Industrial Policy for Mozambique
In recent years, African countries have demonstrated renewed commitment to industrialization as part of a broader agenda to diversify their economies, build resilience to shocks, expand productive capacity for high and sustained economic growth, create employment opportunities and contribute to poverty reduction. This commitment is also evident at the regional level, with the New Partnership for Africa’s Development (NEPAD), which recognizes the need for Africa economic transformation through industrialization, and the African Heads of State agreeing to a Plan of Action for the Accelerated Industrial Development of Africa (AIDA) in 2008. Underpinning this, is the belief that industrialization has the potential to promote long-term sustainable development and to generate productive jobs and livelihoods for the large number of young people entering the labor force each year. However, pitfalls from past industrial policies should be avoided.
To contribute to an informed decision on a future Industrial Policy in Mozambique, SPEED commissioned the Discussion Paper: An Industrial Policy for Mozambique. The paper, developed by Ashok Menon, examines the policy choices for Mozambique by reviewing the differences between vertical and horizontal industrial polices, discussing other countries’ experience with industrial policy and Mozambican experience to support industrial development.
The paper argues that vertical industrial policy typically targets specific sectors by aiding them with subsidies, trade barriers, and other forms of “support”. More often, a vertical industrial policy tends to build in protectionism measures, thus defying the development of competitive firms. Horizontal industrial policy focuses on addressing the barriers and failures affecting industrial development such as inadequate infrastructure and weak capacities to create a fiscal, legal, and regulatory environment that is conducive to investment and entrepreneurship.

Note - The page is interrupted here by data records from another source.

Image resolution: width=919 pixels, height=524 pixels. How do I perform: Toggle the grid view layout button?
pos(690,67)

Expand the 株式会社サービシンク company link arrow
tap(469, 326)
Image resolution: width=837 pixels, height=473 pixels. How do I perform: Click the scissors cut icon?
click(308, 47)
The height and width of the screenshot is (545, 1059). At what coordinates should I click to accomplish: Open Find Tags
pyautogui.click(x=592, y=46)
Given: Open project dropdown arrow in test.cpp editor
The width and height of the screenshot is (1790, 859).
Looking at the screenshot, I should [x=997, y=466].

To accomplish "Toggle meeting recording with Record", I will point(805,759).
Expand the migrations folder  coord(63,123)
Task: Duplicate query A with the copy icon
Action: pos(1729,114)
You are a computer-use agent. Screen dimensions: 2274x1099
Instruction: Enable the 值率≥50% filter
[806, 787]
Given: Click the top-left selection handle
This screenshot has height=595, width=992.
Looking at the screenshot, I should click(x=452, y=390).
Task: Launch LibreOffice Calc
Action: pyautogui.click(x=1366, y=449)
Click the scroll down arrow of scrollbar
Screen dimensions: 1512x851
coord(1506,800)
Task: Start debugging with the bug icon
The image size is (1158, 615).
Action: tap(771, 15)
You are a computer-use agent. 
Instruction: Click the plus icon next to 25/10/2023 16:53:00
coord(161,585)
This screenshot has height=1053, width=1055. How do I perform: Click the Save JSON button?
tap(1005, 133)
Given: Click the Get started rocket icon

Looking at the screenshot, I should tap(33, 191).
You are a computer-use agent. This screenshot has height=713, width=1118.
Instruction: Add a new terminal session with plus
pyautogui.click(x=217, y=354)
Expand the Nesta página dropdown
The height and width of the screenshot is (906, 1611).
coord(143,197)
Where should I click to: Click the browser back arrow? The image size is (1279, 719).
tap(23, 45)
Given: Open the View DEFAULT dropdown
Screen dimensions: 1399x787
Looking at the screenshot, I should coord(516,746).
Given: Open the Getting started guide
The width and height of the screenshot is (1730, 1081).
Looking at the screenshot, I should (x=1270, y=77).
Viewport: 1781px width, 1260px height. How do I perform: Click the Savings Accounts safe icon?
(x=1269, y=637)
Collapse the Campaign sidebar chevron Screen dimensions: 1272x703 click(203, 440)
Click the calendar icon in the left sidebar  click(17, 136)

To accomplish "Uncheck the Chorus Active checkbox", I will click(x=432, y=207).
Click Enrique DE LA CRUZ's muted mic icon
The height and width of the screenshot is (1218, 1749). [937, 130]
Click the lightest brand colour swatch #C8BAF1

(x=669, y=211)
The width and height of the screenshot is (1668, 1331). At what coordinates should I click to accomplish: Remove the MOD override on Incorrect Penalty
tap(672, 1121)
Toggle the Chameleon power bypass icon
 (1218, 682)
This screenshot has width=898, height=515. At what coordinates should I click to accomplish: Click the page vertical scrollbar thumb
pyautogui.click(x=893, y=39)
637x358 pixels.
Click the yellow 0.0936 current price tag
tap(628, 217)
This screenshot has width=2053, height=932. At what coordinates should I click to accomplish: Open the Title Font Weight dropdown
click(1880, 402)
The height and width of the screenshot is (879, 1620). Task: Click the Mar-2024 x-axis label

The paper shares the pros and cons of different types of industrial policies, showcases some sector-specific industrial policies which highlight successes and expensive mistakes. The paper calls attention to industrial policy linkages and implications for trade, taking into consideration commitments made by Mozambique in their regional and international trade agreements. The paper offers some considerations for developing an industrial policy for Mozambique which include: a) a strong business environment matters if a country wants to successfully pursue vertical industrial policies; b) sound economic analyses are required to effectively pursue industrial policies; c) the nature and implementation of domestic policies matter; d) vertical industrial policies can run contrary to WTO and other trade commitments; e) horizontal policies designed to improve the overall business environment are preferable to vertical industrial policies at Mozambique’s current stage of development, and e) commitment to implement horizontal policies is essential.